(Collection entries)
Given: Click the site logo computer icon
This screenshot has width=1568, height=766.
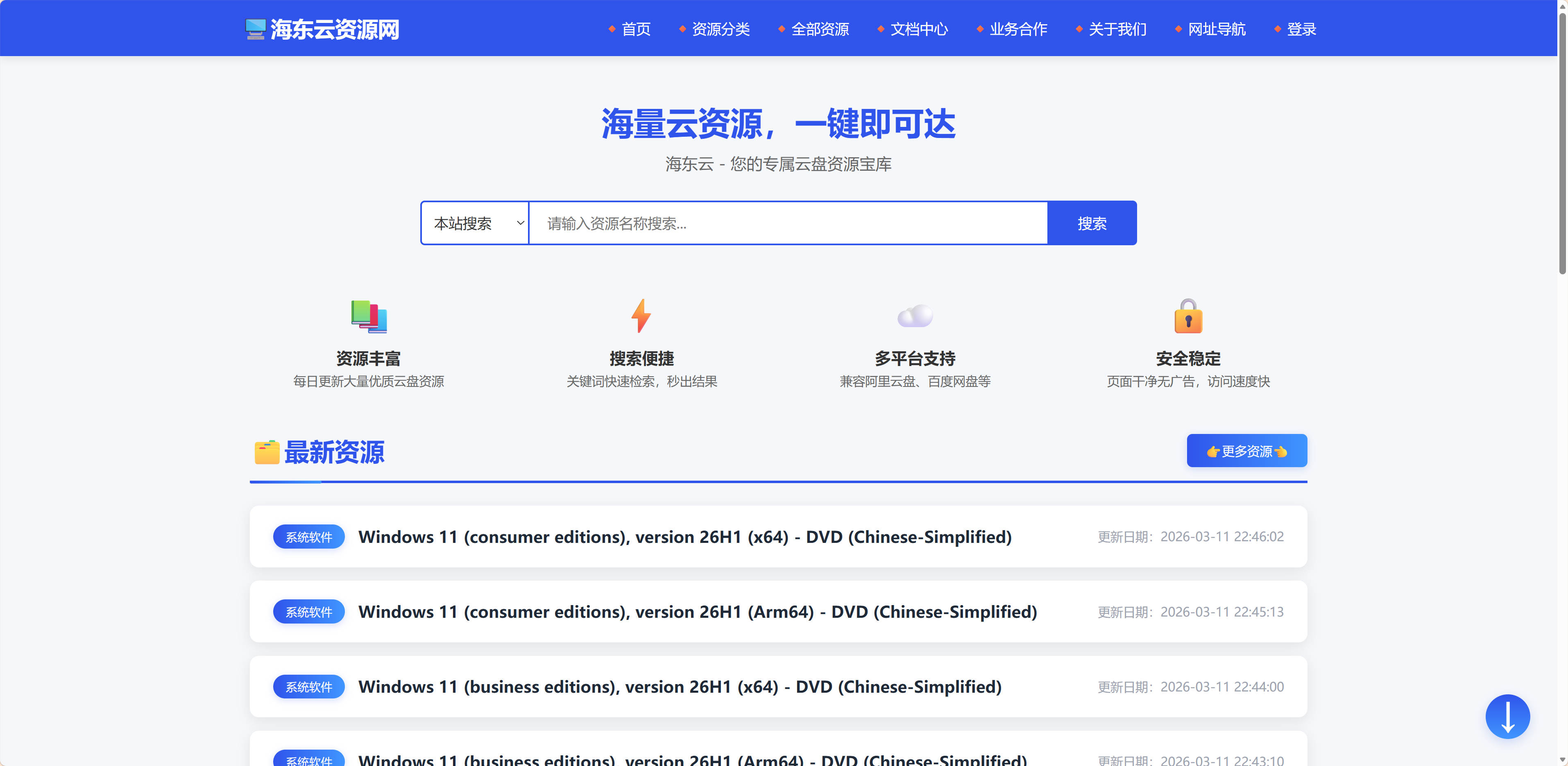Looking at the screenshot, I should point(256,29).
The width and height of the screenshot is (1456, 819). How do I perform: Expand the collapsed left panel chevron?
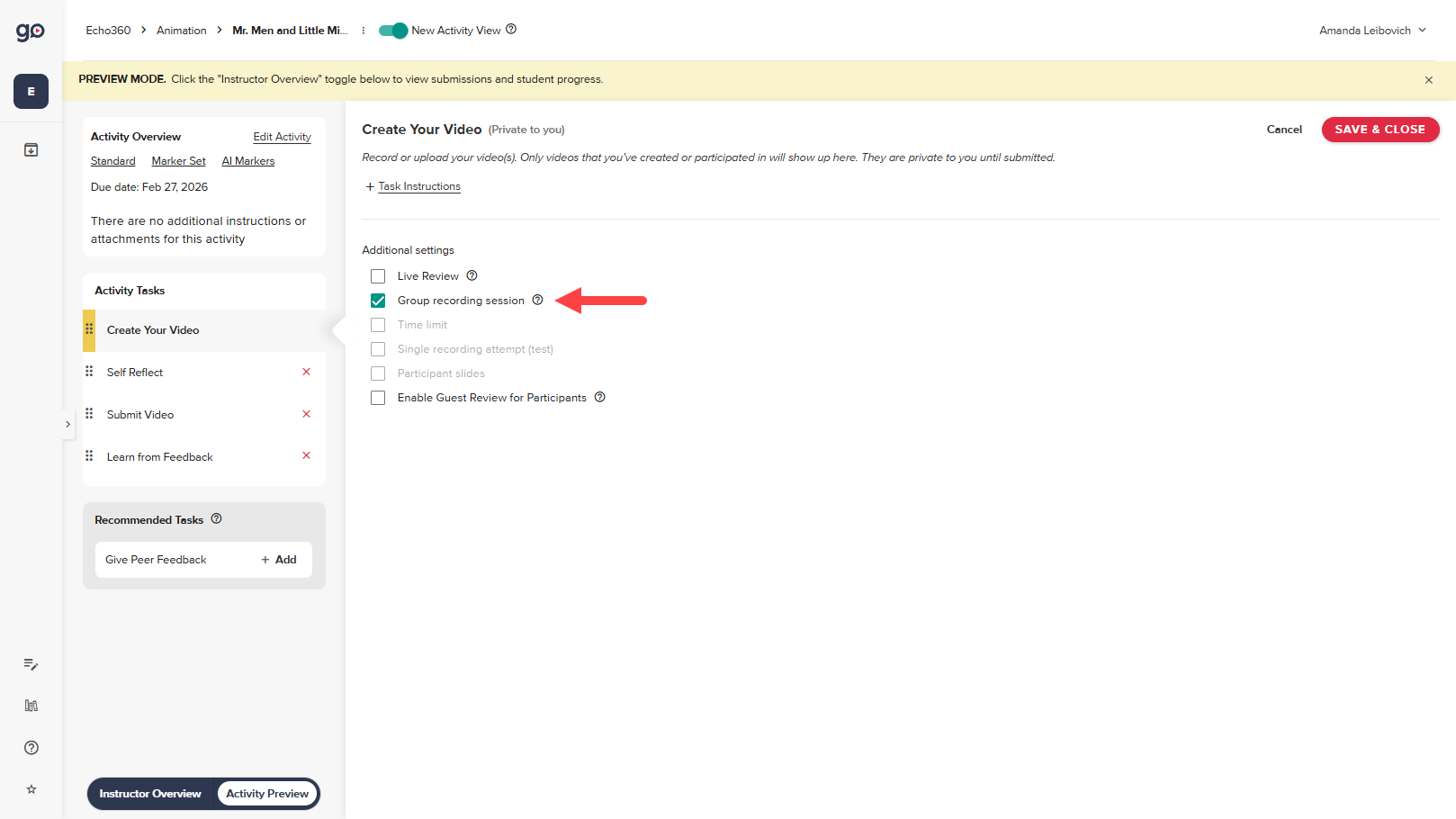[x=67, y=423]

▶ _Required work_:
The answer consists solely of the lines from the one holding "The width and" through the final line of the records, both ends included, each duplicated exactly. Leave images out.

▶ _Solution to this problem_:
The width and height of the screenshot is (1456, 819). How do I perform: Expand the collapsed left panel chevron?
[x=67, y=423]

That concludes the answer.